- **Work task**:
Retype, word for word, every line of the records below starting at the one that contains "Viewport: 1568px width, 670px height." and ending at the one that contains "This screenshot has width=955, height=598."; include both of those lines and nothing more.

Data in this exercise below:

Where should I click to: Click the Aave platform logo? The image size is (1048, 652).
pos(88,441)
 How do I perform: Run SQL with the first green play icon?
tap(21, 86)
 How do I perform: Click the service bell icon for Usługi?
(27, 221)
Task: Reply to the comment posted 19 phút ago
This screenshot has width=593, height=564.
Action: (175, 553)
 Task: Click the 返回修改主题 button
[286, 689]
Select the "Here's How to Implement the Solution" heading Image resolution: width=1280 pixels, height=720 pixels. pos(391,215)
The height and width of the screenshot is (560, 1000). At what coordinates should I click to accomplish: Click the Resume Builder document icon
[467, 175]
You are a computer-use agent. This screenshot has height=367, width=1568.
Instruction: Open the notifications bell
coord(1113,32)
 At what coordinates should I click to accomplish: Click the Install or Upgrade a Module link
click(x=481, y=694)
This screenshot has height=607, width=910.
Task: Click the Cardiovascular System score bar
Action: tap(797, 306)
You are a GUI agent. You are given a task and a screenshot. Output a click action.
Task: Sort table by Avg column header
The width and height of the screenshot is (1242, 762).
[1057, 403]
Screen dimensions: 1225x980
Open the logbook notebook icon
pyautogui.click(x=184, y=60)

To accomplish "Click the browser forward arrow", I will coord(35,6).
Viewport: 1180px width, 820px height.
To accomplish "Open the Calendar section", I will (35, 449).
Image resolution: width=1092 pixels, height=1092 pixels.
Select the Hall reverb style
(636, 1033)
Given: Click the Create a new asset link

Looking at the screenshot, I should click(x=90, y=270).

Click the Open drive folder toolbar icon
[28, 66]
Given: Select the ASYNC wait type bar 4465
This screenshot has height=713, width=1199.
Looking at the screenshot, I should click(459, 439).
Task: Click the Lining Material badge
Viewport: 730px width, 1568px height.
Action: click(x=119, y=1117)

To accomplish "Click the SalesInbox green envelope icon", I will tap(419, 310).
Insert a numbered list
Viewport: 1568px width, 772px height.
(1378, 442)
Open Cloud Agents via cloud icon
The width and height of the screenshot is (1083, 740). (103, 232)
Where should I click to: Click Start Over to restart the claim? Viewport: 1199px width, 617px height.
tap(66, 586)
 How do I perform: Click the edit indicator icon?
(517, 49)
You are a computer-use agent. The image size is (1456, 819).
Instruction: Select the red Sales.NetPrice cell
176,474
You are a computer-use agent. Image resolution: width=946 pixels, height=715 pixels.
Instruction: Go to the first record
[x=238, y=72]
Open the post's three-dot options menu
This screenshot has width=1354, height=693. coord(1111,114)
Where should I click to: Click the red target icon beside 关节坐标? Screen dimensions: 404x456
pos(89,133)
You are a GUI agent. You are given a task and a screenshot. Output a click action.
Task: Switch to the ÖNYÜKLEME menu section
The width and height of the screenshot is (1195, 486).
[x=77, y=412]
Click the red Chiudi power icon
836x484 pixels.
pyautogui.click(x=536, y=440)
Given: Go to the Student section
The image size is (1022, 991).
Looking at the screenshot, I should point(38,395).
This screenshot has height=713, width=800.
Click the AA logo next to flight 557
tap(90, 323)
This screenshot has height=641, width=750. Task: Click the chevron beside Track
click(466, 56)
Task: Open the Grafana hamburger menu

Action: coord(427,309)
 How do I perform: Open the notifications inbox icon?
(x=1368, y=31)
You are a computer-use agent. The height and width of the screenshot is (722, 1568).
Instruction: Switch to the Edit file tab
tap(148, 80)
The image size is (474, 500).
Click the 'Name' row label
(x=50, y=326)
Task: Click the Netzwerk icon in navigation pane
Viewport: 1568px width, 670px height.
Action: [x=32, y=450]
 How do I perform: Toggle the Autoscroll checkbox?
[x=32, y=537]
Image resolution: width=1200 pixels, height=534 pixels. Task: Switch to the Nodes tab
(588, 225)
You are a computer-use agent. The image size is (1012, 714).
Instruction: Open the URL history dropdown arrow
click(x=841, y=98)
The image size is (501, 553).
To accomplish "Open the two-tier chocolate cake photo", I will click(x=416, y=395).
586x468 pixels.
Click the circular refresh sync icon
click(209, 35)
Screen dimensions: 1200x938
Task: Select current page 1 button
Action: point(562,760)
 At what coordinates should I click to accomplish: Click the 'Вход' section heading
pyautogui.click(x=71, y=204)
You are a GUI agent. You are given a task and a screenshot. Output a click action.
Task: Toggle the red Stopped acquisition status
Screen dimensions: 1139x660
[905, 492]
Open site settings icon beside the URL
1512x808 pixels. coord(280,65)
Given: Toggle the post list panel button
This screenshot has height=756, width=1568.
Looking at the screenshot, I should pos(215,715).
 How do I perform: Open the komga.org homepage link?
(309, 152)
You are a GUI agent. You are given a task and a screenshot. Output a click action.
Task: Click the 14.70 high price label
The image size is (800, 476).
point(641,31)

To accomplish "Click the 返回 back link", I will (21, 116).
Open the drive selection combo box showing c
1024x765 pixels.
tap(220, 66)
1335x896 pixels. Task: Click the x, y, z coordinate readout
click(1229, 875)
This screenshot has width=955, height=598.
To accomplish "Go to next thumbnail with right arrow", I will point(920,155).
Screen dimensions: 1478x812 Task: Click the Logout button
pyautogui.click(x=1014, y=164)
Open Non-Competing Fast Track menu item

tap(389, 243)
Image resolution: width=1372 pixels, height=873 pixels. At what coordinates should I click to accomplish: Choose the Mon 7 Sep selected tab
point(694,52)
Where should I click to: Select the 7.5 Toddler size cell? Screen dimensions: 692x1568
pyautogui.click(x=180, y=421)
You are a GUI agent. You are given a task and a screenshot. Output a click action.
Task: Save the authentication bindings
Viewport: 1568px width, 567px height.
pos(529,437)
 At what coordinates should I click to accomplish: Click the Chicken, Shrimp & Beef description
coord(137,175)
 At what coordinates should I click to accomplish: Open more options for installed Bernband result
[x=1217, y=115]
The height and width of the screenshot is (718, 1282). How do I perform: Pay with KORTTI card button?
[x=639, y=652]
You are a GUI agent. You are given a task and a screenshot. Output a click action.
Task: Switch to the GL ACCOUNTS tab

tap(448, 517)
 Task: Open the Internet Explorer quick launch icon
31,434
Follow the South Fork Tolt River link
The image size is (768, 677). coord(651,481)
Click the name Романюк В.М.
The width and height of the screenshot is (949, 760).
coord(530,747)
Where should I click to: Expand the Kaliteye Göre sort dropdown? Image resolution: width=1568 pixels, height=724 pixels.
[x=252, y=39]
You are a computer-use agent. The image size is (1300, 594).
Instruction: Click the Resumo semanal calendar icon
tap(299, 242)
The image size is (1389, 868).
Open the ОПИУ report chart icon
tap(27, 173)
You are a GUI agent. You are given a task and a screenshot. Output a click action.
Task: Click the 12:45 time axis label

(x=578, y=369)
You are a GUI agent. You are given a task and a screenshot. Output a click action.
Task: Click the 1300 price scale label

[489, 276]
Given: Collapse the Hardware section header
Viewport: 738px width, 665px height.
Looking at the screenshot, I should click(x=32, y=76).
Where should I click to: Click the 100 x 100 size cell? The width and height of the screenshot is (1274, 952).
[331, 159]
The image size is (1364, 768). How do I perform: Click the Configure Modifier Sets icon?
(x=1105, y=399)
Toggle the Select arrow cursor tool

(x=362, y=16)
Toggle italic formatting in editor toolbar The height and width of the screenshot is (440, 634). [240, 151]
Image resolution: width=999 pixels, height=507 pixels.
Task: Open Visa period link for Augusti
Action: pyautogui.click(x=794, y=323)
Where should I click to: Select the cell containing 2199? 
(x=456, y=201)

End of Data in this exercise.

- **Task output**:
Viewport: 1568px width, 670px height.
Action: [x=32, y=450]
 How do I perform: Toggle the Autoscroll checkbox?
[x=32, y=537]
Image resolution: width=1200 pixels, height=534 pixels. Task: Switch to the Nodes tab
(588, 225)
You are a computer-use agent. The image size is (1012, 714).
Instruction: Open the URL history dropdown arrow
click(x=841, y=98)
The image size is (501, 553).
To accomplish "Open the two-tier chocolate cake photo", I will click(x=416, y=395).
586x468 pixels.
Click the circular refresh sync icon
click(209, 35)
Screen dimensions: 1200x938
Task: Select current page 1 button
Action: point(562,760)
 At what coordinates should I click to accomplish: Click the 'Вход' section heading
pyautogui.click(x=71, y=204)
You are a GUI agent. You are given a task and a screenshot. Output a click action.
Task: Toggle the red Stopped acquisition status
Screen dimensions: 1139x660
[905, 492]
Open site settings icon beside the URL
1512x808 pixels. coord(280,65)
Given: Toggle the post list panel button
This screenshot has height=756, width=1568.
Looking at the screenshot, I should pos(215,715).
 How do I perform: Open the komga.org homepage link?
(309, 152)
You are a GUI agent. You are given a task and a screenshot. Output a click action.
Task: Click the 14.70 high price label
The image size is (800, 476).
point(641,31)

To accomplish "Click the 返回 back link", I will (21, 116).
Open the drive selection combo box showing c
1024x765 pixels.
tap(220, 66)
1335x896 pixels. Task: Click the x, y, z coordinate readout
click(1229, 875)
This screenshot has width=955, height=598.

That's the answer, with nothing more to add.